Collecting information about the house and preparing the munitions was a bit of homework, but she was proud of how she handled it.
Something made Rouge tense all of a sudden. Her sensitive ears hadn't picked a single sound, but the skin on her neck crawled as if there was someone else next to her on the roof. Trying to not make any sharp moves, she turned her head back to where she thought that someone could be.
The bag slowly slipped out of her fingers.
Floating gently in the air in front of her was a cluster of diamonds. Of different proportions, from speckle-like to fist-sized; all tear-shaped, partially transparent, partially radiating a noble white glow. In a heartbeat the batgirl realized the light wasn't a reflection; it came from within the gems itself, in a way light would emerge from a Chaos Emerald after someone with a pure heart would call upon its power.
Rouge had never been able to evoke that light…

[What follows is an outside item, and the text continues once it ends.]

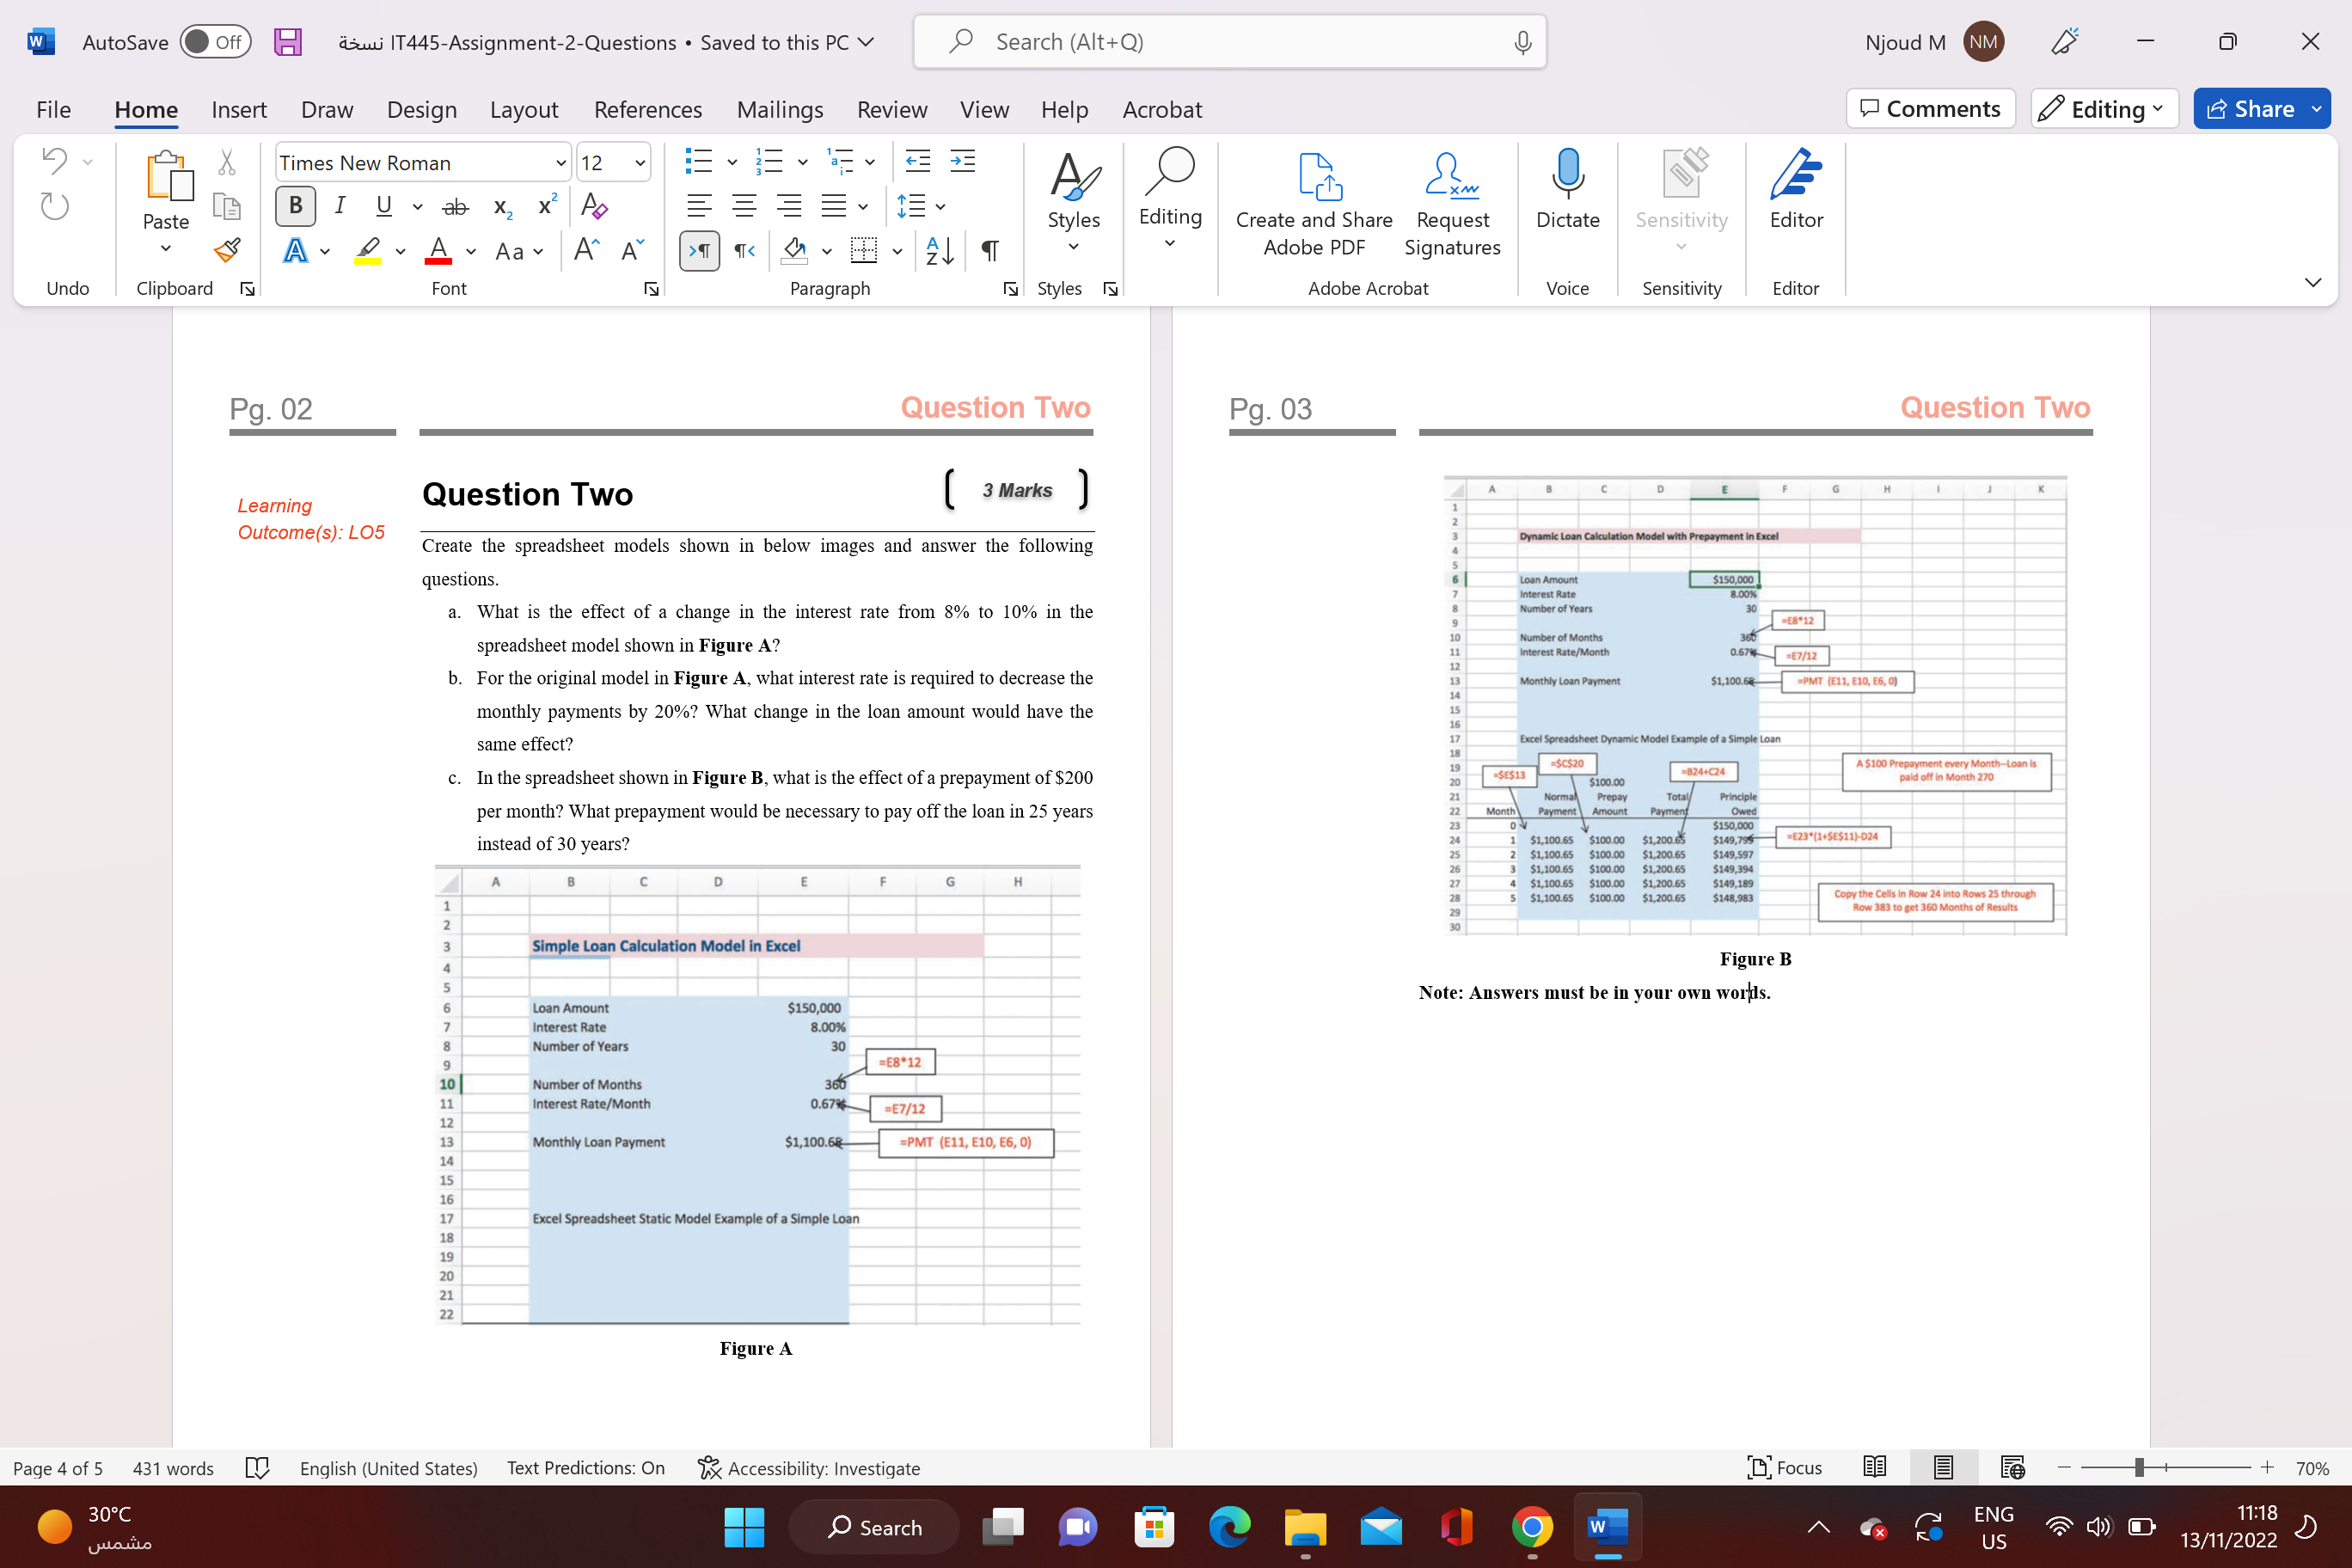The height and width of the screenshot is (1568, 2352).
Task: Apply highlight color to text
Action: point(368,251)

Nothing she could net in a citizen's house, or maybe even G.U.N.'s most valuable stocks would possibly match this beauty. A thought about the Chaos Emeralds entered her mind and was rejected; the memory of those parrot-colored clumsy stones was just too awkward to bring up before the whiteness of pure brilliance.
It was a gift the heaven itself gave her.
Something on the back of her head gasped. Diamonds did not just fall from the sky and floated towards you, they always were safeguarded like any treasure would be, that was wrong, crazy, unnatural...
The diamonds still levitated before her eyes, waiting for her to make a decision patiently. She gulped, licked her lips that were instantly dry, and reached forward.